Western Basin - Fishing effort directed towards walleye has greatly decreased as western basin anglers have switched to perch fishing. Some success has been reported three miles west of Rattlesnake Island in 31 feet of water. Drifters are using mayfly rigs or weight forward spinners, while most trollers are using worm harnesses or spoons with jet or dipsy divers, and crankbaits. Yellow perch fishing has produced good numbers of fish in the Western Basin, but on average fish have been under nine inches. Over the past week the best areas have been 25 feet of water on Cone Reef of the Camp Perry range, south of Green Island, south of Rattlesnake Island, E of Kelleys Island Shoal, and E of the Kelleys Island airport. Perch spreaders with shiners fished near the bottom produce the most fish. Smallmouth bass should start moving shallower as water temperatures drop heading into fall. Fish rocky drop-offs and reefs around the Bass Islands and Kelleys Island along with near-shore areas from Catawba Island to Sandusky Bay to find active fish. Tube jigs and drop shot rigs with goby imitations are the most popular set-ups for smallmouth. 

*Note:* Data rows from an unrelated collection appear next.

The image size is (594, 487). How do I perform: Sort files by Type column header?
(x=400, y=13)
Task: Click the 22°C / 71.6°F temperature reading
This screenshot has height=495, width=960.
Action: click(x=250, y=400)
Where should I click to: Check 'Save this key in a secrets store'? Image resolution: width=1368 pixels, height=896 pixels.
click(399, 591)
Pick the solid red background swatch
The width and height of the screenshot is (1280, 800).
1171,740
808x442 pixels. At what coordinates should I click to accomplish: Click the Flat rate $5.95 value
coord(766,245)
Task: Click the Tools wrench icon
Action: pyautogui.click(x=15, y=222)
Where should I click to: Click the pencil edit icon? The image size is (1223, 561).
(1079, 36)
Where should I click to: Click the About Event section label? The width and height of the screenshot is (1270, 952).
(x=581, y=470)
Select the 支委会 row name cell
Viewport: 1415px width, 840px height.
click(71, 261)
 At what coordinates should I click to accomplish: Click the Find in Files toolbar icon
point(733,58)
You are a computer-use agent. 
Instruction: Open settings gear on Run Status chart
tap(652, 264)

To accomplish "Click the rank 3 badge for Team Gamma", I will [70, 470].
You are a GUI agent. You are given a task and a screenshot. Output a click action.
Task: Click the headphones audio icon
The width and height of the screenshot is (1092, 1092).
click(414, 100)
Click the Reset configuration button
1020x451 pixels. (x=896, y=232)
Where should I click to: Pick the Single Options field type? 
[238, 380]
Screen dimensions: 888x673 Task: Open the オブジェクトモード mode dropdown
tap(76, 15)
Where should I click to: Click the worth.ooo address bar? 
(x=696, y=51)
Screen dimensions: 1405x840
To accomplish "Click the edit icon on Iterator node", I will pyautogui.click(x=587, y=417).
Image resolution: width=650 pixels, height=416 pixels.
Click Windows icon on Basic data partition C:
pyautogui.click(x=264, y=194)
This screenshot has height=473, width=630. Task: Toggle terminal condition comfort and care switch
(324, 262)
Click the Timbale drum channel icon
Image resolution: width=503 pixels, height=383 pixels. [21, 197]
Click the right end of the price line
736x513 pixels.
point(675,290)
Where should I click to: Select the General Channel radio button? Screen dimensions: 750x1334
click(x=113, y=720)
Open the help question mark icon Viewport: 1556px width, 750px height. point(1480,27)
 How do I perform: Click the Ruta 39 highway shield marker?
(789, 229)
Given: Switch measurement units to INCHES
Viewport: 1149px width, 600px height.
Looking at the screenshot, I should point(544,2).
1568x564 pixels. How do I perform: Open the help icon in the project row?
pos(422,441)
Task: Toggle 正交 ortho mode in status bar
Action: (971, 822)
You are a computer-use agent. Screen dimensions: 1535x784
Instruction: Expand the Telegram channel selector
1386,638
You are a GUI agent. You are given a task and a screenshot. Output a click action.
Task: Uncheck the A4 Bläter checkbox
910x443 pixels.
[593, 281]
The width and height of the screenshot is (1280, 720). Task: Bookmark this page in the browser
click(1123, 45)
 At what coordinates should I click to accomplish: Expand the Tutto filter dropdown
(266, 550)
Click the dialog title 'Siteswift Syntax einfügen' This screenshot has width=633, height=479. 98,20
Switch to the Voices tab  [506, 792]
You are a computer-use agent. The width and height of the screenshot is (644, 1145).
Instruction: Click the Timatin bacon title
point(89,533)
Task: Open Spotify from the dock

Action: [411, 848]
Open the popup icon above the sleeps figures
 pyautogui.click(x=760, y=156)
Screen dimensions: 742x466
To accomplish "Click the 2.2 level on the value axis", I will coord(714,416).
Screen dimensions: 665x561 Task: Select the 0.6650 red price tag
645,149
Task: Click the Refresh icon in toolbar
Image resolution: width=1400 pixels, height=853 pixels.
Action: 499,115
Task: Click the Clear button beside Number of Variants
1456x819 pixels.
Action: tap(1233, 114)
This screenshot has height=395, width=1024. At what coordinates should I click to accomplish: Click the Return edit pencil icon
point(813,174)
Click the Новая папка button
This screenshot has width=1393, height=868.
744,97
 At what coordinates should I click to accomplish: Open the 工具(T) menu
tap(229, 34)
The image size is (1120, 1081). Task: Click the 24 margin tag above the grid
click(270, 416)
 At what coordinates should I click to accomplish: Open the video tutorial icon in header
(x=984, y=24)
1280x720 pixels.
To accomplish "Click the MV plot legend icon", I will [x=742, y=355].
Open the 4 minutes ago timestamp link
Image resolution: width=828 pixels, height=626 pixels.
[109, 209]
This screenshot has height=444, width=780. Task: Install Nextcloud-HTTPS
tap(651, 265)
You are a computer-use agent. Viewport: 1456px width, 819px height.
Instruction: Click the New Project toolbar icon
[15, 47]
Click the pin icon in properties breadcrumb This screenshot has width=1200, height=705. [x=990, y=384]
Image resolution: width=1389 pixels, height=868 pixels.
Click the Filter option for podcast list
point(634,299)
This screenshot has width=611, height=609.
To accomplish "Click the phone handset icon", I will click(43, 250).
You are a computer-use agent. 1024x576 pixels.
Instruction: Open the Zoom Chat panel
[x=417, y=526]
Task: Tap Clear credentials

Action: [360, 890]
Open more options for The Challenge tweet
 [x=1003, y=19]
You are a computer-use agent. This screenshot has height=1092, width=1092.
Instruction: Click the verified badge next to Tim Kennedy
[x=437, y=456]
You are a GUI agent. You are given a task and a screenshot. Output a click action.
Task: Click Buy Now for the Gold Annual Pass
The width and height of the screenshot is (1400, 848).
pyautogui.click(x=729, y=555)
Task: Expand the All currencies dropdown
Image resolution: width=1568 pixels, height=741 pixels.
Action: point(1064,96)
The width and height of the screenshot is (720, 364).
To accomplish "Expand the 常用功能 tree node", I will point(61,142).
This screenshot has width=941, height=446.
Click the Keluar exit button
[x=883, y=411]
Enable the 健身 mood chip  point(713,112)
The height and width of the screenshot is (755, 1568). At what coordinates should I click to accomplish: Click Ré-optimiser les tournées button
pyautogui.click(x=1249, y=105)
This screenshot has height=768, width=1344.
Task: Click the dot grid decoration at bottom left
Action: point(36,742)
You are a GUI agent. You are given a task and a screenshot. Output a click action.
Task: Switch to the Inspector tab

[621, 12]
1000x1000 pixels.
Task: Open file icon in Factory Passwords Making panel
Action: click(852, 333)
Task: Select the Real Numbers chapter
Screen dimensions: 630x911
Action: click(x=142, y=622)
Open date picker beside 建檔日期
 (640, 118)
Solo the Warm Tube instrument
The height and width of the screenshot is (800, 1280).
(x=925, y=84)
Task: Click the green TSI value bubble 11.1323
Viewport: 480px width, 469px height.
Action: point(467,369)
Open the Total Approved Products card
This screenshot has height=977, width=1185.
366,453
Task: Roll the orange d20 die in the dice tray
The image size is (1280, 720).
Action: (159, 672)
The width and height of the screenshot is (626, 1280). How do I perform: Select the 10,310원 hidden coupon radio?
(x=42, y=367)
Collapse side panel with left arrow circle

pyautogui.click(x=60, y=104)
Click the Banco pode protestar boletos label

Central Basin - Walleye fishing from Huron to Lorain has been good as the fish continue to migrate west. Farther east most fishing effort has been directed at yellow perch. Walleye have been taken on the Huron dumping grounds, between the Vermilion dumping grounds and the sandbar at the 37/24 lines, and around the weather buoy on the north end of the sandbar. Fish have been caught on worm harnesses or spoons trolled with dipsy divers or jet divers, and also on deep diving crankbaits. Yellow perch fishing is excellent in the central basin in 27 feet of water off of the Vermilion breakwall, off of the condos east of Vermilion near Beaver Creek, within one mile of Avon point, three miles north of Cleveland (E. 72nd St. lighthouse) in 42 feet of water, two to three miles north of Euclid in 38 to 42 feet of water, two to three miles north-northwest of Fairport in 40 to 50 feet of water, and two to three miles north of Ashtabula 40 to 50 feet of water. Fish have ranged from seven to 12 inches. Perch rigs with shiners fished near the bottom have produced the most fish. Smallmouth bass fishing has been good along the shoreline from Fairport Harbor to Conneaut in 15 to 25 feet of water. Fish have been caught on goby color tube jigs, goby color drop-shot rigs, jigs tipped with minnows or leeches, or by trolling crankbaits. Steelhead fishing has been good in the Vermilion River, Rocky River, Euclid Creek (Wildwood State Park), Chagrin River, Grand River, Arcola Creek, Geneva State Park, Conneaut Creek and along the Conneaut west breakwall. Shore anglers are using small spinners and spoons, and jigs and maggots rigged with a split shot under a light bobber. 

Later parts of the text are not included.